The Permian Extinction was the major event which creates a meaningful boundary between the Permian and Triassic period, and the Paleozoic and Mesozoic eras. It represents a significant loss of biodiversity, and is interesting to study as it relates to the way that a mass extinction impacts the planet. In order to fully understand the topic, however, it is first important to define what mass extinction is.
Mass extinction is actually a mathematical construct, based upon an established ratio. More specifically, when up to 75 % of the existing species fail, globally, in a relatively compact geological time frame, it is defined as a mass extinction (Barnosky et al., 2011). The total species lost as a result of extinction can then be determined from the fossil record from that time period.

# Tasks
(1) Answer from the Permian Extinction passage:
(a) Which two eras does the Permian Extinction divide?
(b) Up to what percentage of existing species must fail globally, in a relatively compact geological time frame, for an event to be defined as a mass extinction?
(c) From what can the total species lost to an extinction be determined?
(2) Resume the passage on the Permian Extinction from its final sentence and carry it forward.

Pixel-coordinate grounding data:

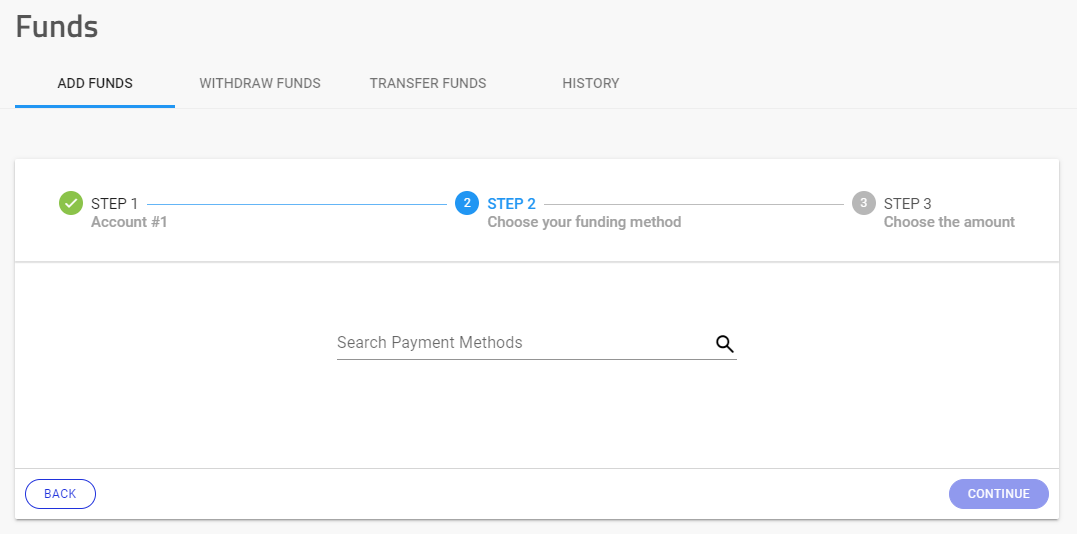This screenshot has width=1077, height=534.
Task: Click the blue progress line after Step 1
Action: coord(297,204)
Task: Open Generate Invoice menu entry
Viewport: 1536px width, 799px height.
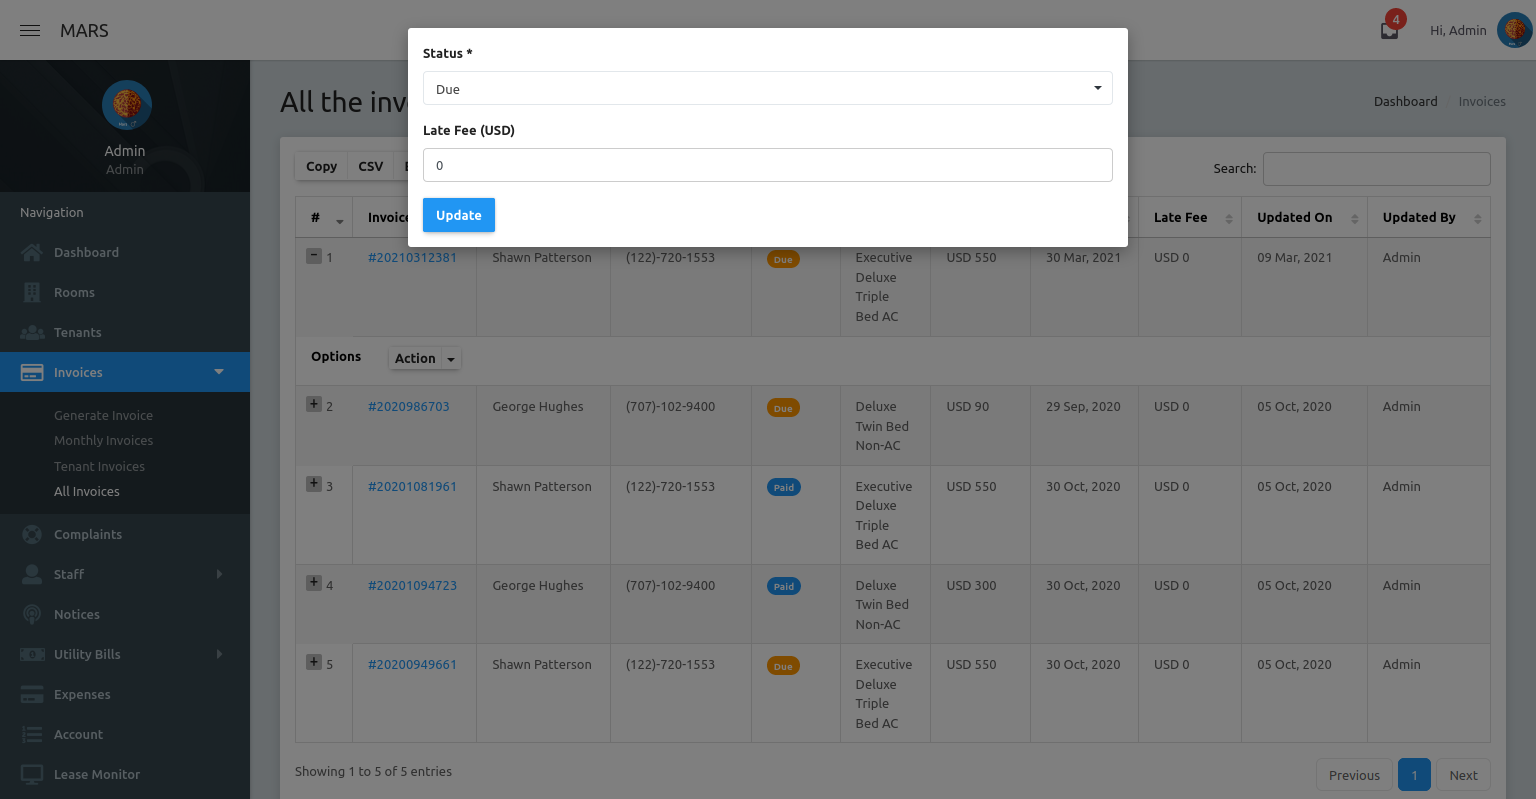Action: [x=103, y=415]
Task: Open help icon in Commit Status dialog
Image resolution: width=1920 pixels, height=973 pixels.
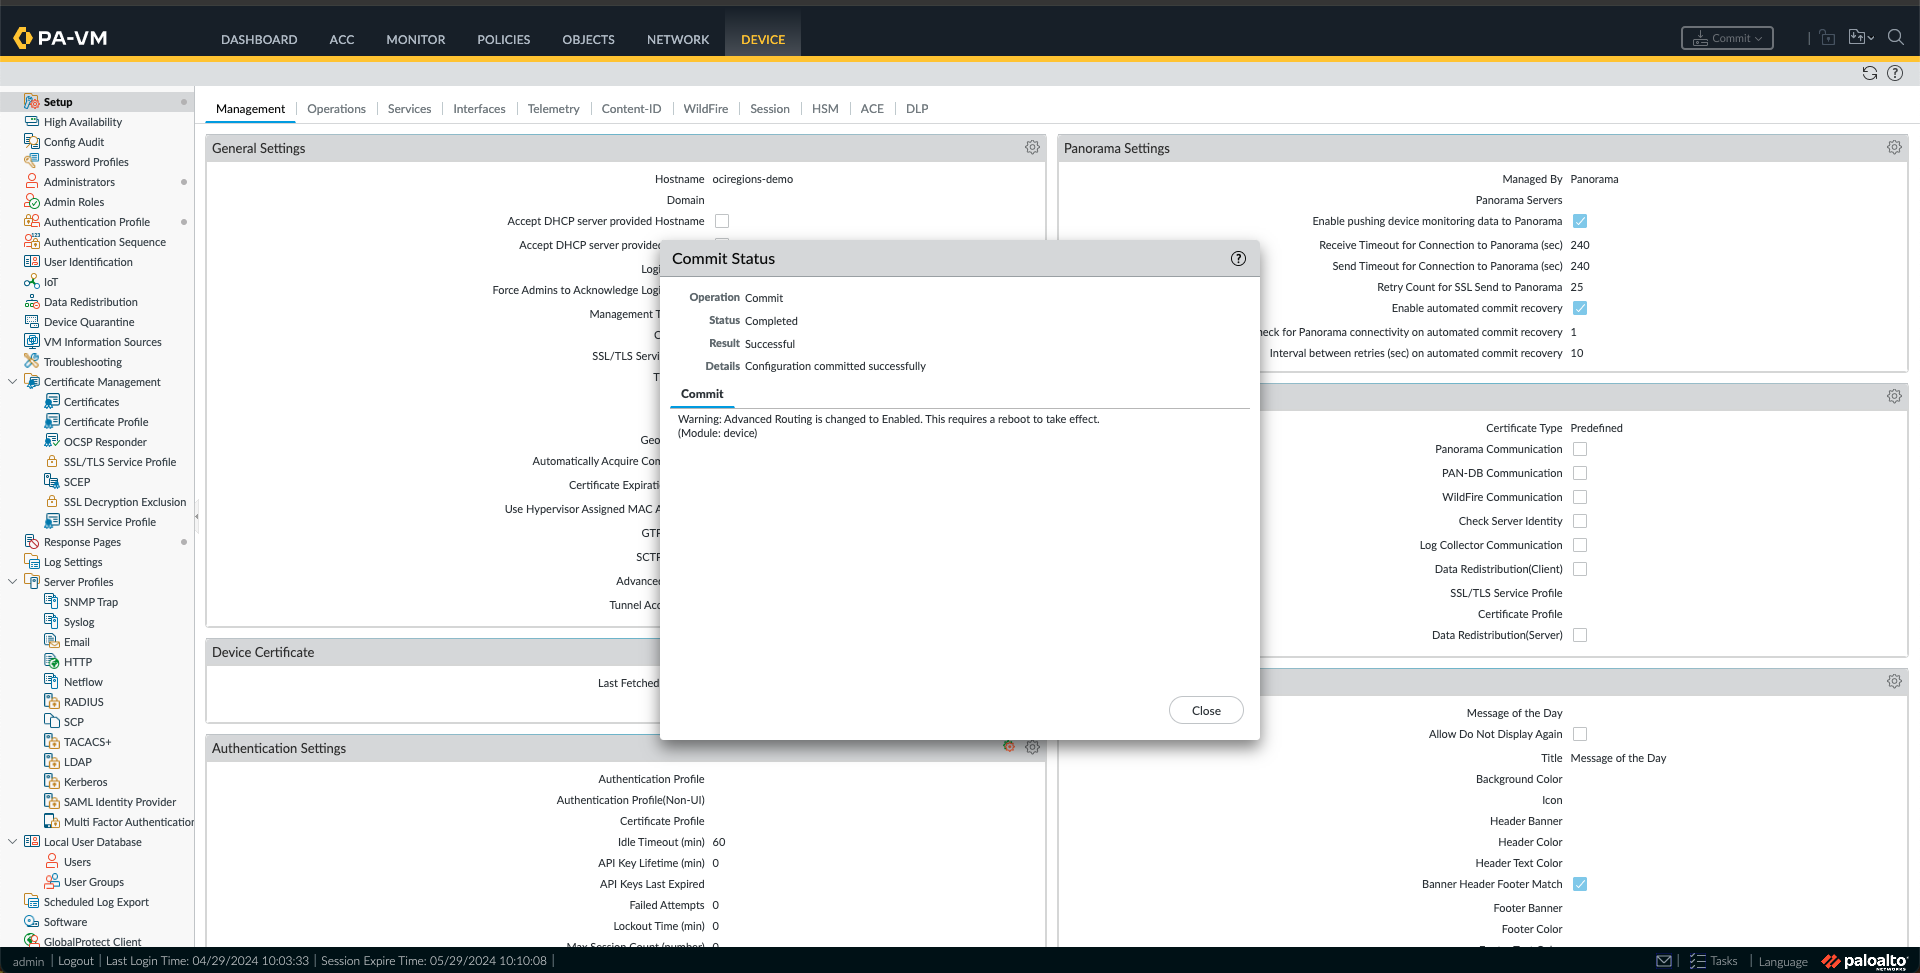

# Responses in order
(1)
(a) The Paleozoic and Mesozoic eras.
(b) Up to 75%.
(c) From the fossil record of that time period.

(2)
The Permian extinction, in particular is of marked interest because it is bar far the most profound mass extinction that the world has ever suffered (Sahney & Benton, 2008). More specifically, roughly 251 million years ago, a worldwide ecological decimation occurred, leaving only a small fraction of the previously occurring species left alive, and even these organisms suffering from significantly reduced total populations (Sahney & Benton, 2008). This resulted in an extreme loss of diversity including the loss of an estimated 96% of all marine species, 70% of all terrestrial vertebrates, up to 83% of some insect genera, not including plant life and other significant biological organisms (Benton, 2005). These losses are believed to have occurred because of a catastrophic event. While the even remains unknown ,the researchers indicate that it was likely caused by an asteroid impact, mass volcanism, and global heating and cooling (Benton & Twitchett, 2003). This loss can be more fully understood if the Taxonomic groups which were in existence before the Permian extinction.
Known taxa, or taxonomic groups which were present before the Permian extinction were dominated by marine life. Marine organisms included both marine invertebrates and vertebrates, terrestrial vertebrates and invertebrates, and terrestrial plants. Though the exact number of genus are unknown, researchers have worked to estimate what larger taxonomies were lost as a direct result of the mass extinction. In order to understand the fossil records that help define what was lost, and what survived the extinction however, it is important to understand how the continents were arranged, and what areas of the globe likely shared taxonomy during the Permian period. This can be illustrated in Figure 1 below.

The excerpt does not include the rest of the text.